** Exercise passage follows **

But you really have some chutzpah saying Hitler never ‘personally’ killed anyone. Neither did Charles Manson. What the hell was that supposed to prove? I suppose now you’ll say Trump never ‘personally’ took children from their parents and locked them in cages? It’s called ‘conspiracy to commit murder’ doofus. If you order someone to kill, you have killed. Pilate didn’t personally nail Jesus to the cross. I have at times questioned your mental lucidity, but I’d say that question has been answered now.
My point is this–you can’t have it both ways. There are many brands of Christianity (and Islam, and Judaism, and Buddhism, and Hinduism, and etc). There are also many types of atheism. If you’re going to draw broad conclusions on Christianity, based on the actions of relatively few people, you have to do the same for your own diverse group.

** End of Exercise passage **
** Information supplied follows **

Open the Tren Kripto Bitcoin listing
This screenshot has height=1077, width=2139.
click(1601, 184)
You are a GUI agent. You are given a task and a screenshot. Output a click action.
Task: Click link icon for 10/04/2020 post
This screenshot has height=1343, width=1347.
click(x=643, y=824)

** End of Information supplied **
** Information supplied follows **

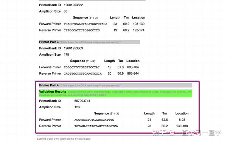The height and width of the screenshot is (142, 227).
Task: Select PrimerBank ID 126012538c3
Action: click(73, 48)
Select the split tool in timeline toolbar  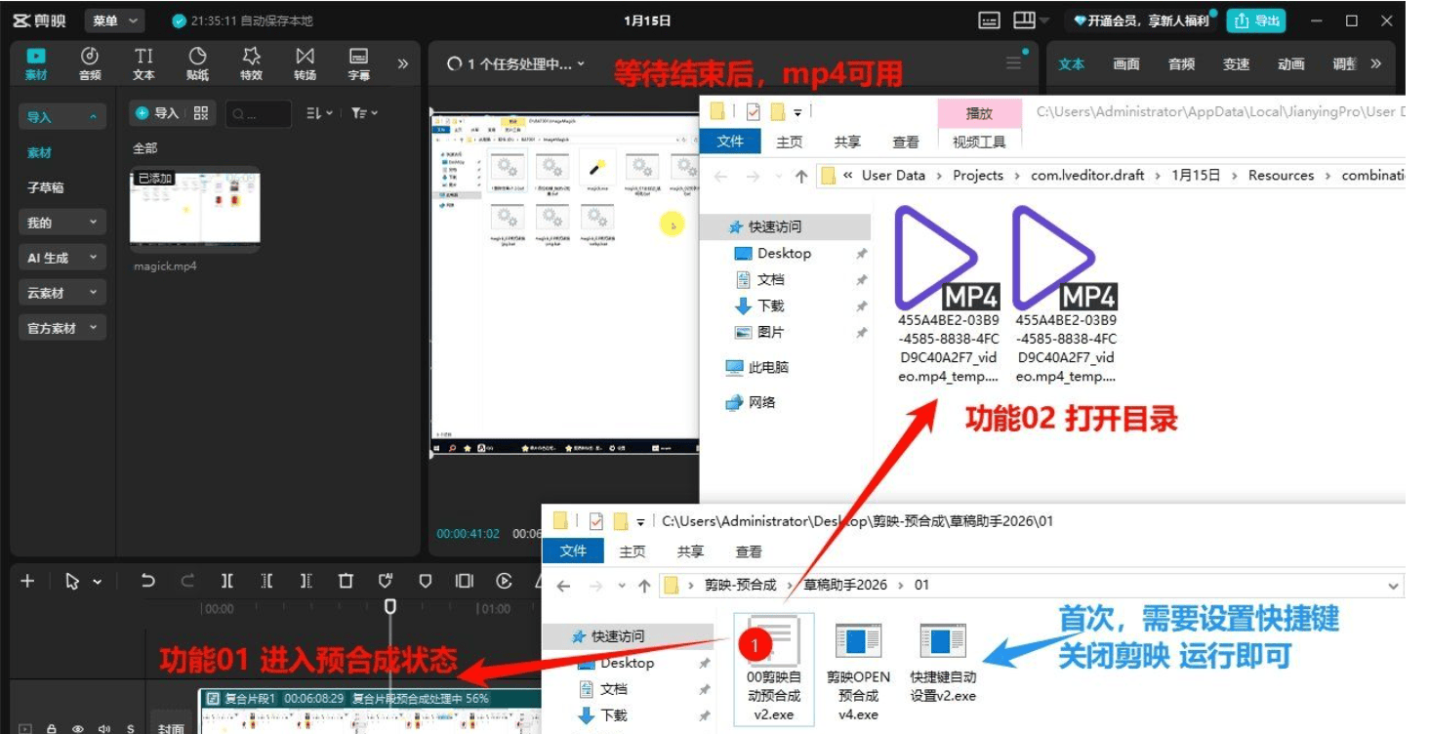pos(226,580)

** End of Information supplied **

_Task details_
In the passage about religion and atheism, translate the sentence "There are also many types of atheism." into Spanish.

_Output of the exercise_
También hay muchos tipos de ateísmo.